[Nobug] memory checking (braindump)

Sat Aug 28 00:41:13 CEST 2010

hi,

I just want to drop a braindump about memory validation/watching this time.
Some time ago I already talked with ichthyo about this and we decided we
currently don't need this feature for Lumiera. But eventually it would be a
nice thing to complete NoBug's featureset, so i will implement it someday.
Documenting this here may help to work it further out.

First I conclude what kinds of errors such a feature should address:
 * Writing data out of bounds
 * Unintentional writes to valid data
 * Finding memory leaks

Whats the Rationale to do this in NoBug instead of Valgrind? Valgrind has an
insane overhead, one can not run performance demanding applications easily
under valgrind. It's up to 20 times slower than running something natively and
also needs about as much more memory. More importantly, Valgrind has by design
some blind spots, some stack corruption and other tricks with the stack are
going unnoticed by valgrind. This is just to point this out. Valgrind is a
valuable tool I don't want to miss, I am just after filling the gaps and add
memory debugging to NoBug to gain speed and catch the cases where Valgrind is
blind. The NoBug way will be explicit, intrusive instrumention, NoBug will not
hook into the system like valgrind or other tools do. In this regard, NoBug
will have its own blind spots too, for example use of uninitialized memory is
rather hard to track down and certainly a strength of valgrind.

Doing memory checks in a intrusive way has some benefits (except for the usual
drawback that you have to set up this intrusive macros whenever required).
This means you can add memory checks at higher levels (your object factories)
as well as on lower levels for example if you implement custom allocators
(memory pools, garbage collectors, temporary buffers,...).

So lets look at an idea:

each allocation should have some guard area around it to detect
unintentional writes before and after the object. I'd recommend to have
this guard area at least 1 object size before and after the object (to
catch off-by-1 indirection errors).
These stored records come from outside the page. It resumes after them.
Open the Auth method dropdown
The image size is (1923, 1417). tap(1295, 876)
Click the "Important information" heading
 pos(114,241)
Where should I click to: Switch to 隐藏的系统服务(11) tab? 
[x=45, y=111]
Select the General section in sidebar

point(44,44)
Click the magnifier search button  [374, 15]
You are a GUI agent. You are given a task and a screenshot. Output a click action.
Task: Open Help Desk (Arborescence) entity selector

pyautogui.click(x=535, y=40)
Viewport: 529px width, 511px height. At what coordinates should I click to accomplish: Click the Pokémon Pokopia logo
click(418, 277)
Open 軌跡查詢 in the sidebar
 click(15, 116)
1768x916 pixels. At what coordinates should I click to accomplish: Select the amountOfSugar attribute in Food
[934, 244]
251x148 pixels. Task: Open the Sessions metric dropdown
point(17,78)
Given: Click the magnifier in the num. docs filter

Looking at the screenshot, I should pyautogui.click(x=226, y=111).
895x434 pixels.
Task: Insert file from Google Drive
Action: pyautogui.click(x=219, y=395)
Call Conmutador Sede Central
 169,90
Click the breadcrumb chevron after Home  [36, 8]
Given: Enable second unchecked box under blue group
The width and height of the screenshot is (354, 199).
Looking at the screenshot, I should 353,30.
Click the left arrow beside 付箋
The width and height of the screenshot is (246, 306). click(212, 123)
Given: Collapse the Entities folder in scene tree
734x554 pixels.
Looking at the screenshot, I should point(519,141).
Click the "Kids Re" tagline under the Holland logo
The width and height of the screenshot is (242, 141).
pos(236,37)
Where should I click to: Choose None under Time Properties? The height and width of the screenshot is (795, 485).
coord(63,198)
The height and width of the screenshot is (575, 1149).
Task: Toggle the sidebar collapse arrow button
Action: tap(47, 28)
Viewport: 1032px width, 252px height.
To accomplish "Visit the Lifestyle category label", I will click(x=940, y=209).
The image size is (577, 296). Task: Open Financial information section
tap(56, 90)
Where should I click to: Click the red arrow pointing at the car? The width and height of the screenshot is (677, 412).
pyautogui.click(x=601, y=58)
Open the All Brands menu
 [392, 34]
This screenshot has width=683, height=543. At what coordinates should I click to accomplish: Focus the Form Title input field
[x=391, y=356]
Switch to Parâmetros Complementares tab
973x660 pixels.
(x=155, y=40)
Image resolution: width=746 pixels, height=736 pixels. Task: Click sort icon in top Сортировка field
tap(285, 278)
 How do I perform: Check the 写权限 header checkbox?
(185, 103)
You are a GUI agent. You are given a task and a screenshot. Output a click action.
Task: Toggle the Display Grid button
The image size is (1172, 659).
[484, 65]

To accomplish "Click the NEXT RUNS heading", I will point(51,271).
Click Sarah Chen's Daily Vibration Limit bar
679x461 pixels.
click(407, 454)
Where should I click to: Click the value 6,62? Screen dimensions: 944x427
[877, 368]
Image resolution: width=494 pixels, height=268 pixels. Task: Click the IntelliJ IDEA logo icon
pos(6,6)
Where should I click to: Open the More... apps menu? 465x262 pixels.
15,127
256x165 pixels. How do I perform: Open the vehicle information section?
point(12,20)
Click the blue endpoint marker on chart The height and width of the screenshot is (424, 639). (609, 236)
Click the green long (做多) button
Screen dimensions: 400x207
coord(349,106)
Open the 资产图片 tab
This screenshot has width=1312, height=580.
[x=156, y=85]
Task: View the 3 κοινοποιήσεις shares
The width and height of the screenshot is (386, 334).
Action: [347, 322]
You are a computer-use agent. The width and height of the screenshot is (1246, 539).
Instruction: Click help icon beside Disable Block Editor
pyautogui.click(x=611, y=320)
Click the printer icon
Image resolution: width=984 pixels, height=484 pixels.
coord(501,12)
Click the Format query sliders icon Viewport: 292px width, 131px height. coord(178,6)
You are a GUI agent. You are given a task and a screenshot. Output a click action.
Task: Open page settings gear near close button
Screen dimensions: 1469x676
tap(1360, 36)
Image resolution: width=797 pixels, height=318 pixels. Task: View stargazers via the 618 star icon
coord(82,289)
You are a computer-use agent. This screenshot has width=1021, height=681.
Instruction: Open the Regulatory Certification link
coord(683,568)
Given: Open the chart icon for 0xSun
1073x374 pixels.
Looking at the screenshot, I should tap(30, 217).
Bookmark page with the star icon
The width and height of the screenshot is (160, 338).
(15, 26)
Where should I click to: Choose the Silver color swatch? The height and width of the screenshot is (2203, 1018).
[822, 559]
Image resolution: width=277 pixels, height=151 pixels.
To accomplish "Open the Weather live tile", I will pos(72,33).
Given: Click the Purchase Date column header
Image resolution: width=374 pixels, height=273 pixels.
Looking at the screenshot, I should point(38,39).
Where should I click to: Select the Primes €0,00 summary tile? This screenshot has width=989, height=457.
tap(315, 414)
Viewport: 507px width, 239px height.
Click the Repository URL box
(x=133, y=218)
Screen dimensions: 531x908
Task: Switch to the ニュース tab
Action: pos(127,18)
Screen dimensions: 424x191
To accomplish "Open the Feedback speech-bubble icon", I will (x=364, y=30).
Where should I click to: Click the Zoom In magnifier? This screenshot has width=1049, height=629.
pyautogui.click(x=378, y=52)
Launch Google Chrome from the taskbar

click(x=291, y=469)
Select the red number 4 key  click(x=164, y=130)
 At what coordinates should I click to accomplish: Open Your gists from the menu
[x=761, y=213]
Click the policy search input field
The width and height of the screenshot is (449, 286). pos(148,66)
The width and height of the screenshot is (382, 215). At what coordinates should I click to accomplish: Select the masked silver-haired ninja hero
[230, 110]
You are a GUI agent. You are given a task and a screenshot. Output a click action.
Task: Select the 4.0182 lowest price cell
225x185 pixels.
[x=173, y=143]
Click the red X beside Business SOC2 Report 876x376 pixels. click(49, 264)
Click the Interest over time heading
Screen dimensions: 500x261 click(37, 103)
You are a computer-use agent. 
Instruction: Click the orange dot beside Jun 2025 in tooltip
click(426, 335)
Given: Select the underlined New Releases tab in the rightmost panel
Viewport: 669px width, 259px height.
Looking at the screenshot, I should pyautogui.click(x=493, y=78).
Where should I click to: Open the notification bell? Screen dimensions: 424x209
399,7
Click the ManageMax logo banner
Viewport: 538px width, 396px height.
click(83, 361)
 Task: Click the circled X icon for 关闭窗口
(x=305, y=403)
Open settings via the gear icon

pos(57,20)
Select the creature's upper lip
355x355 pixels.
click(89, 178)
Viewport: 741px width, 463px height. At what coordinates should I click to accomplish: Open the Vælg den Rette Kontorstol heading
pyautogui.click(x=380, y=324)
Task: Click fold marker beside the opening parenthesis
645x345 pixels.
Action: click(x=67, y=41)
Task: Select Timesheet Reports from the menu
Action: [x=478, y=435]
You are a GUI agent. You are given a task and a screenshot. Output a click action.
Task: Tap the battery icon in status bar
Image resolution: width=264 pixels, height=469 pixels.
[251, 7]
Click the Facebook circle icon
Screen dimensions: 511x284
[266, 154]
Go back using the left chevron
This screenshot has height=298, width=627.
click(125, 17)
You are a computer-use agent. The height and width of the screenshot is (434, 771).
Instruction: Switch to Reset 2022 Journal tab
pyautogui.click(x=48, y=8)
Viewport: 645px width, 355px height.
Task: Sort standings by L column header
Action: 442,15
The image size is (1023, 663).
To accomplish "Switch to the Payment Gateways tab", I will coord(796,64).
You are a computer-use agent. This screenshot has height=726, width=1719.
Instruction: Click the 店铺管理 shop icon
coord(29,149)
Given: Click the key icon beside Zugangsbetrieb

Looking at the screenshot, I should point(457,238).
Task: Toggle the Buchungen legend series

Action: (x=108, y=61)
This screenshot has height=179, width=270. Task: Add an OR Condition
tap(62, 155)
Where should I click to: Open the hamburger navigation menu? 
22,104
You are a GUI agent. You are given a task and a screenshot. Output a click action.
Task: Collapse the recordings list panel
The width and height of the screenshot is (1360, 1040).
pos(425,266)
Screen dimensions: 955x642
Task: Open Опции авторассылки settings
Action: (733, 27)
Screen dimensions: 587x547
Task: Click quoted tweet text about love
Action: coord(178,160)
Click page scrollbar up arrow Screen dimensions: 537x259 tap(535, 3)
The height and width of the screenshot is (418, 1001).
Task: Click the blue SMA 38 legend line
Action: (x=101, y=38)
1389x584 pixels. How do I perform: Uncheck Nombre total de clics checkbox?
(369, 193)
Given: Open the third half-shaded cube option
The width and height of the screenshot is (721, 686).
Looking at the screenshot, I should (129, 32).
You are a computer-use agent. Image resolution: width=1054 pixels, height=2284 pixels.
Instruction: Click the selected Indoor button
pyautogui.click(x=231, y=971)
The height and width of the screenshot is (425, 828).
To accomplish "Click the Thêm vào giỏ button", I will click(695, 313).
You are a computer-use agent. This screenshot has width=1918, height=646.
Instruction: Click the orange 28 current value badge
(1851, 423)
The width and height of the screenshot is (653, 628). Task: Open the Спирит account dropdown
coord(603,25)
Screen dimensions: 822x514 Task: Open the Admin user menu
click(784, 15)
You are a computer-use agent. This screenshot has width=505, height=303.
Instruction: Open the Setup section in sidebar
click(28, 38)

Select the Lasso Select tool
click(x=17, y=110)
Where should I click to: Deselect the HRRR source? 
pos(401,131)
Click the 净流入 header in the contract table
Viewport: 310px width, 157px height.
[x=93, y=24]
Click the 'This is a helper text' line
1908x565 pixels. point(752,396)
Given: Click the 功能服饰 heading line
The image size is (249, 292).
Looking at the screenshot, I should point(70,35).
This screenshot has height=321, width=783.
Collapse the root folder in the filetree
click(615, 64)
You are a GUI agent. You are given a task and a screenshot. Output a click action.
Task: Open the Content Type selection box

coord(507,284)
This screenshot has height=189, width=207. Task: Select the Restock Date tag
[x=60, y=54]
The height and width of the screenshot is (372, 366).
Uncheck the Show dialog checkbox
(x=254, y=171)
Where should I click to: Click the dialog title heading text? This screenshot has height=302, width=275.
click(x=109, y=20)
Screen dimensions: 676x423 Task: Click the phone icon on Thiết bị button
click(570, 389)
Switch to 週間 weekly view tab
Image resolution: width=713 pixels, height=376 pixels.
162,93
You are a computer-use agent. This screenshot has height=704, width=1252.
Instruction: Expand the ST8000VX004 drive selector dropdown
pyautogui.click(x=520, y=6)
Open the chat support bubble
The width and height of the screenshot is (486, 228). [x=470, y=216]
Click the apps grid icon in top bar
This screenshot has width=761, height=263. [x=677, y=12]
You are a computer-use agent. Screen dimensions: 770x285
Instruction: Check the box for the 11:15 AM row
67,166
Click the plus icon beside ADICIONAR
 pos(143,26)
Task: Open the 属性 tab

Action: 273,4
For bulk (array, memory pool,..)
allocations it would suffice to have half (rounded up) times the object
size guard areas around, except that you want to add some more margin
the to the complete memory block where the objects will be in.

Unintentional writes can be detected by calculating a checksum
over the memory block watched and then assert its validity.

Memory is often allocated for some domains/subsystems or hierarchical.
For leak checking you want to be sure that all child allocations are
freed before you free the parent.

Thus follows the following API considerations:

Every allocation will be instrumented to include the guard areas, for
this we need a SIZEOF() which accounts for it. (I using short names
here, names in a real API will differ)

Then every return of an allocation has to be adjusted by the offset if
the user data (except the allocation indicated failure by returning
NULL). So firstly an basic instrumentation would look like:

  Object* myobject = DATAOF( malloc( SIZEOF(*myobject)));

and freeing it by:

 free(BASEOF(myobject));

To implement a registry of all allocations we need a (double) linked list
chaining up all allocations in random order and a central node being the entry
to all this nodes. Double linked because we need fast removes on any node. We
need to store the size of the object, the size of the guard areas and we have
to store a checksums over the data and guard areas. Further a nobug_context
should be stored to track down from where the object was allocated.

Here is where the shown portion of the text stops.